A President Donald Trump-induced insurrection occurred Jan.6 on Capitol Hill, the seat of the American legislature, called Congress. Bent on over-turning the result of the Nov. 3 2020 presidential election which he lost to Democrat Joe Biden, Trump that Wednesday called out his Republican supporters to attack lawmakers who were due to certify Biden’s victory. “We will never give up, we will never concede,” he told thousands of supporters at a rally outside the White House. Then he suggested they “walk down to the Capitol”, observing: “You will never take back our country with weakness.”
By late afternoon, the mob was surging towards the Capitol like an invading army. Some waved Confederate flags. They easily overwhelmed a strangely flaccid police force, killing one officer. Another died later from his injury.
The insurrection marked the worst breach of the Capitol since the war of 1812 — in that case by a foreign military, the UK’s — and is already regarded as a day of infamy in America’s democracy. For the first time, Americans applied the phrase coup d’etat, which they reserved for unstable Third World nations, to their country. President-elect Biden whose transition to power had been plagued by Trump’s obduracy said what happened on Wednesday was an attack on the symbol of American democracy by “domestic terrorists”.
Not only America was left traumatized by Wednesday’s riot on the Capitol, its allies also were horrified. As allies looked on in astonishment from foreign capitals, scholars were left gasping and emotional as they searched for some sort of precedent in American history. They could not find one. While shocking to many, the insurrection marked the culmination of four years of escalating
rightwing violence in the Trump era — from the torch-bearing marchers in Charlottesville in 2017, chanting against blacks and Jews, to the armed militia members seeking to “liberate” the Michigan state house last year, later plotting to kidnap their governor.

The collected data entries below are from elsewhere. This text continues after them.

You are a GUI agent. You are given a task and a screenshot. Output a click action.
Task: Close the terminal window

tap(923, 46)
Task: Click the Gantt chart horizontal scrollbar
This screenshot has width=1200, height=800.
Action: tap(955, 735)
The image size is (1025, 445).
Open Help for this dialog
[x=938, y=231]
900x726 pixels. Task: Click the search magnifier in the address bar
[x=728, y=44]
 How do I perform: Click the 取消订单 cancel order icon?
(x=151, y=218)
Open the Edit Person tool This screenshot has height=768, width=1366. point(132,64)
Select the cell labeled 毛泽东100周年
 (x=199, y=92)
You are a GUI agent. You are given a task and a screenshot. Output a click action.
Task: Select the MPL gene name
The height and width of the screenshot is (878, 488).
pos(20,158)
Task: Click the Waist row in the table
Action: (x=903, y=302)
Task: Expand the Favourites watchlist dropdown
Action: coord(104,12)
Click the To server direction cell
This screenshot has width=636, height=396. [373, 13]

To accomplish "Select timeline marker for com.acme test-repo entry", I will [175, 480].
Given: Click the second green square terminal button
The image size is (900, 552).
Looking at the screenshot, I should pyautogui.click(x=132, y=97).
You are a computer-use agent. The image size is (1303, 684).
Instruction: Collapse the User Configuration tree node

The immediate aftermath of the aborted coup was a further depletion of the Trump team. By Thursday evening, cabinet members, including the secretaries of transportation and education, Elaine Chao and Betsy DeVos, were jumping ship. In the longer term, what has just happened poses the question of whether America is in the throes of a hopeful and historic reinvention or careening toward civil violence? Or perhaps both, simultaneously? “Is this a moment that historians will look back on and say this is when Americans woke up and realised the danger to their democracy — or just one more step towards America losing the hallmarks of democracy that we have come to accept over the past 200 years,” asks Nicole Hemmer, a presidential historian at Columbia University. She does not know the answer. Meantime, millions of Americans are sick, literally. Wednesday was also a day in which the wealthiest nation on Earth recorded a record number of Covid deaths and new infections. The figures for Thursday were even worse.
The dust may be already rising from the chaos of Wednesday, but the days ahead will determine whether Trump will face the ignominy of being removed from office before President-elect Biden’s inauguration
on January 20, and whether his mob will be shamed or encouraged by the ease with which they over-ran the Capitol. Last week left more profound questions for the country that likes to see itself as the world’s leading democracy. Among them is whether America has the
capacity to bind its divisions before they deepen, and whether it’s formidable energies will be stirred by paranoia, conspiracy theories and QAnon cults that were hallmarks of the Trump era, or facts and truth and political programmes based on reality?